Ce sont par ces choses élementaires, mais fondamentales, que l’on peut arriver à redresser le sentiment d’incapacité qu’ont ces parents à être de bons parents. Il y a des choses qui pour nous, professionnels de santé, sont tellement élémentaires, comme une maman ayant l’air heureuse avec son bébé, qu’on ne pense pas à mettre des mots dessus et lui dire « Regardez comme il est bien dans vos bras ». Pour des parents qui ne croient pas en eux, le simple fait de dire « Regardez la courbe de poids de votre gamin, elle est superbe ! », vous les reconstruisez… Et il y a également tout un travail d’écoute, afin de donner aux parents l’occasion d’exprimer les choses. Il ne s’agit pas de pas nier le négatif, mais de lui donner sa juste place et de le remettre dans une perspective évolutive. Ce travail auprès des parents doit être fait dès la naissance. Il faut également faire comprendre aux parents que l’ambivalence fait partie des sentiments paternels et maternels. Il est normal d’être excédé par un bébé qui pleure ou qui ne mange pas bien… Les médias font passer une image idyllique de la famille, des relations parents-enfants. Ceux qui se sentent inaptes, en raison de leur histoire, se disent qu’ils sont à dix mille lieues de cette image et qu’ils sont monstrueux. Et quand on se vit monstrueux, on se cache. Il s’agit de parvenir à leur faire passer ce message que le métier de parent est l’un des plus durs du monde, qu’ils peuvent oser se faire aider s’ils éprouvent des difficultés avec leurs enfants.
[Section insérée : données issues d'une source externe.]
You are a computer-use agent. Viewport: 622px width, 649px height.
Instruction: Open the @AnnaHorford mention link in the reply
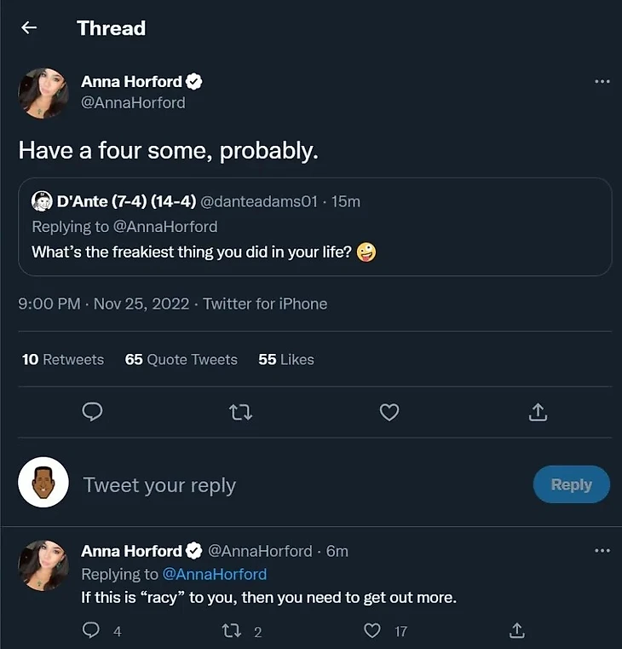pyautogui.click(x=215, y=574)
Quand l’enfant est maltraité, faut-il conserver cette attitude positive ?

Il faut alors nommer la souffrance de l’enfant. Par exemple, quand de la maltraitance physique est apparue et que les parents disent « Oui, il s’est cogné aux barreaux du lit… », il faut répondre « Non, ce n’est pas possible… Mais parlons d’autre chose, comment ça se passe à la maison. Est-il facile, difficile, est-ce qu’il pleure beaucoup ? ». Il faut parvenir à ce que les parents expriment leurs difficultés et qu’ils arrivent au constat qu’ils doivent être aidés. Et de pointer le fait que les enfants souffrent, comme eux-mêmes. Ensuite, si une décision administrative propose une mesure d’aide, l’équipe éducative doit opérer le même travail de valorisation pour essayer de reconstruire le parent.

Et en cas de placement ?

Il faut garder ce regard empathique et soutenant vis-à-vis des parents, mais en leur faisant prendre conscience de leurs limites, sans jugement de valeur. D’ailleurs, les juges pour enfants ont pour mission d’obtenir l’adhésion des parents, en leur faisant comprendre qu’il faut protéger leur enfant de leur violence, mais aussi que l’on les protège eux-mêmes de leur propre violence. Ils sont amputés du droit de garde, mais gardent l’autorité parentale. C’est un travail subtil, mais très important à faire, pour que le parent ne se sente pas dépossédé, et qu’il saisisse que l’on a compris sa souffrance. Et même quand l’enfant est placé tellement les parents sont dangereux à tous les plans, physique et mental, les équipes qui s’en occupent ne doivent jamais dévaloriser les parents, ou faire comme s’ils n’existaient pas afin que l’enfant se sente autorisé à en parler.